[Start SUPPLIED PASSAGE]

He recently has been between jobs so she has been taking him food shopping and buying the food.
I am a single parent and feel like the two couples together they seem to enjoy better and maybe feel uncomfortable with me being alone. This hasn’t been said it’s just my feelings.
i asked not to be involved in the present exchange yesterday as were all invited to my sons. And asked my Mother if I could arrive after as I was giving money to my son and partner. And gift vouchers ( the reason being I have been away and come back 13 th Dec and have not had a lot of time to gather a lot of gifts.
I discussed with my Mother she said they would say they do the opening of presents in the morning. I arrive midday. However on arrival this had not happened , (to be honest if my Mother wants something her way it’s how it’s to be) so I felt very uncomfortable as they handed out a stocking for the four of them and sat opening them. ( there was a few presents I took for them but not like hundreds like my Mother likes it to be.
I said nothing as would not dream of spoiling the day. Would you have felt comfortable am I being unreasonable as I am ready to move away from this situation as it is emotionally difficult. If they are choosing to be a close nit family with the four of them I would prefer to just move away.
May son was shocked last night when he said oh your not 50 are you I replied yes I’m 51 in a few weeks. As he didn’t acknowledge my 50 th last year. I’m feeling so mentally abused being in this family to be honest.
how would you manage this?
We have my Dad”s 70 this year and their 40 th Wedding Anniversary then the wedding early next year.

[End SUPPLIED PASSAGE]
[Start DATA LINES]

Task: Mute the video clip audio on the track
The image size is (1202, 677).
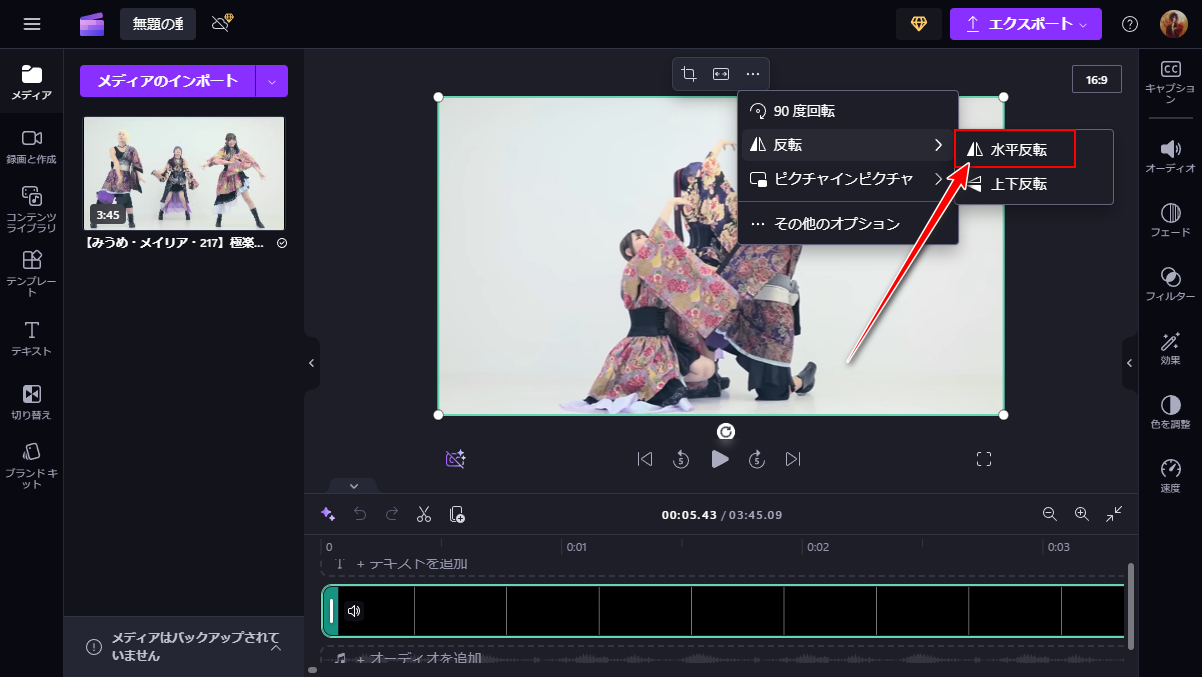Action: [354, 611]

[End DATA LINES]

▸ PROMPT:
Please quote the family Christmas post from "He recently has" up to and including "lot of gifts.". You can set the lines aside; they aren't needed here.

▸ THE ANSWER:
He recently has been between jobs so she has been taking him food shopping and buying the food.
I am a single parent and feel like the two couples together they seem to enjoy better and maybe feel uncomfortable with me being alone. This hasn’t been said it’s just my feelings.
i asked not to be involved in the present exchange yesterday as were all invited to my sons. And asked my Mother if I could arrive after as I was giving money to my son and partner. And gift vouchers ( the reason being I have been away and come back 13 th Dec and have not had a lot of time to gather a lot of gifts.